- **Stated exercise**
Copy the listing from the line containing "This screenshot has height=752, width=1372." through the line containing "to the Videos", swapping "screenshot" for "image" and keeping everything else the same. Leave the pictures out of your answer.

- **Dataset excerpts**
○ ○ ○ ○ ○

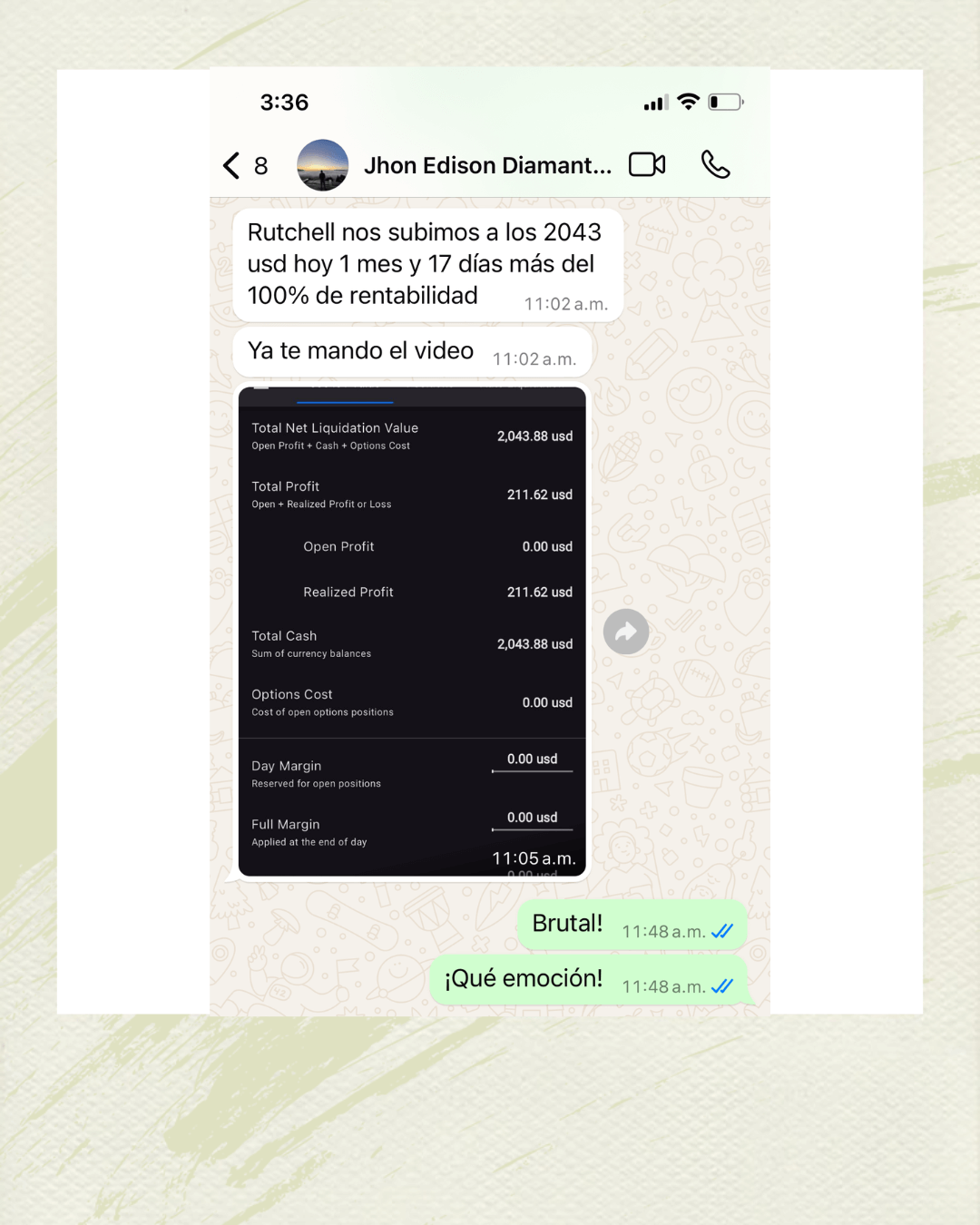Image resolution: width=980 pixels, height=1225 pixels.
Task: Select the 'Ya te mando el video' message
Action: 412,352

○ ○ ○ ○ ○

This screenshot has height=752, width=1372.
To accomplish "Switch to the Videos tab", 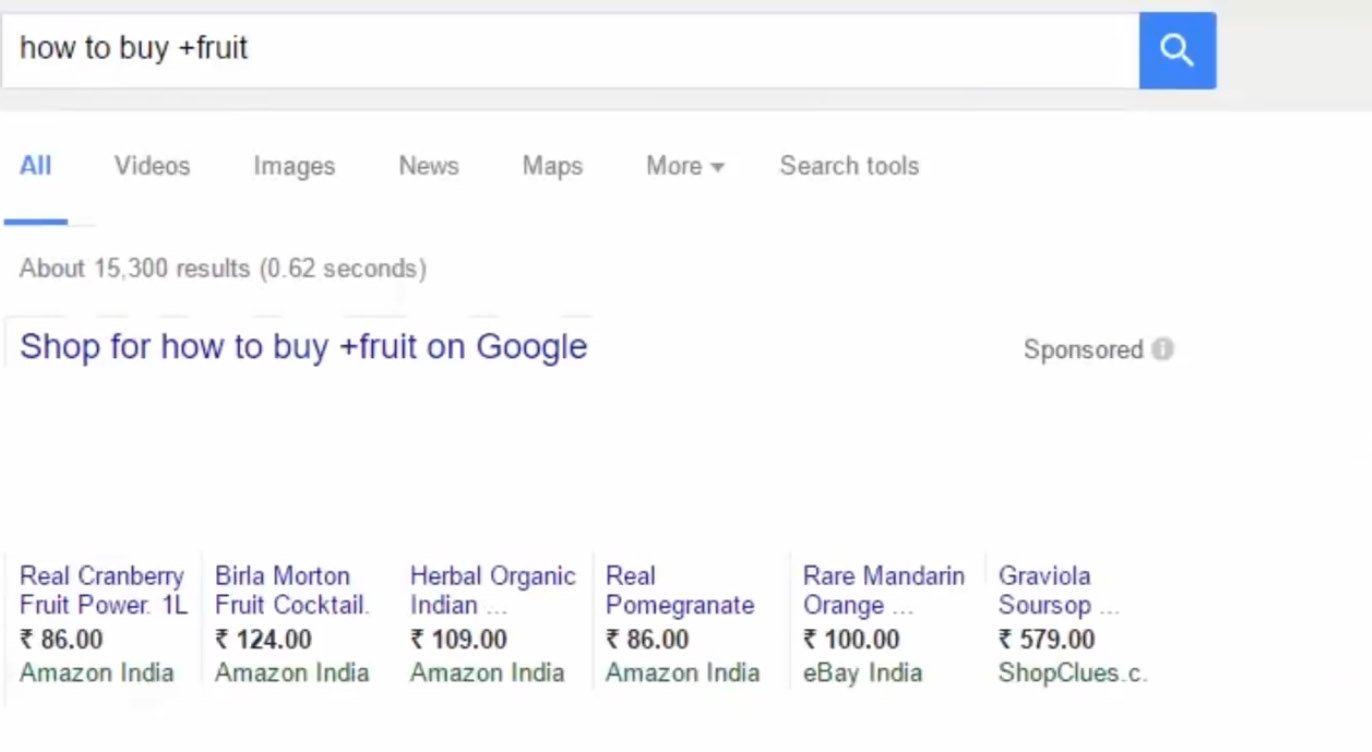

○ ○ ○ ○ ○

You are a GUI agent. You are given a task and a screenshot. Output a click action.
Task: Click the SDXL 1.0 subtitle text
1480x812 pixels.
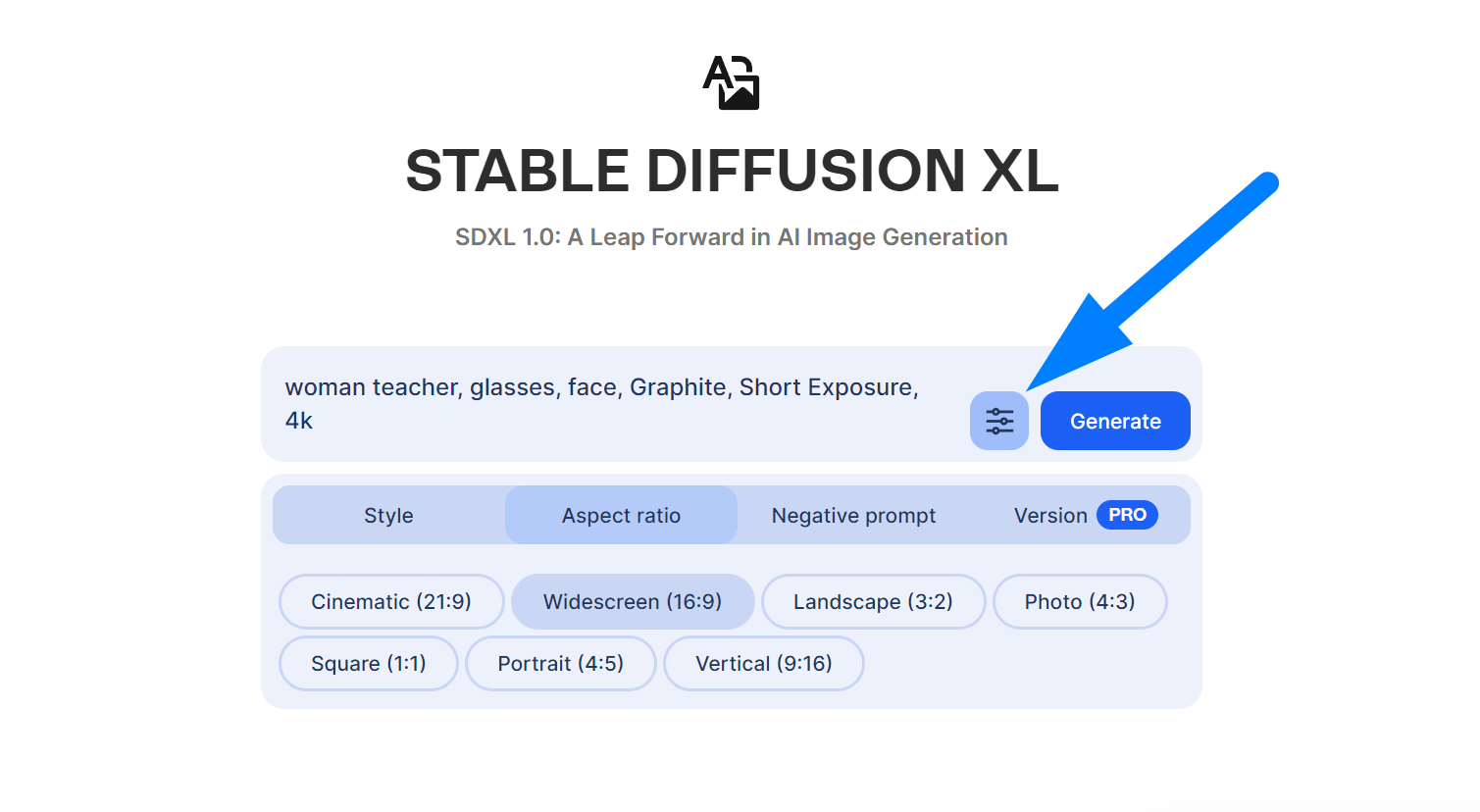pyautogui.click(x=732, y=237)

○ ○ ○ ○ ○

- **Reply to the exercise**
This image has height=752, width=1372.
To accomplish "Switch to the Videos tab", 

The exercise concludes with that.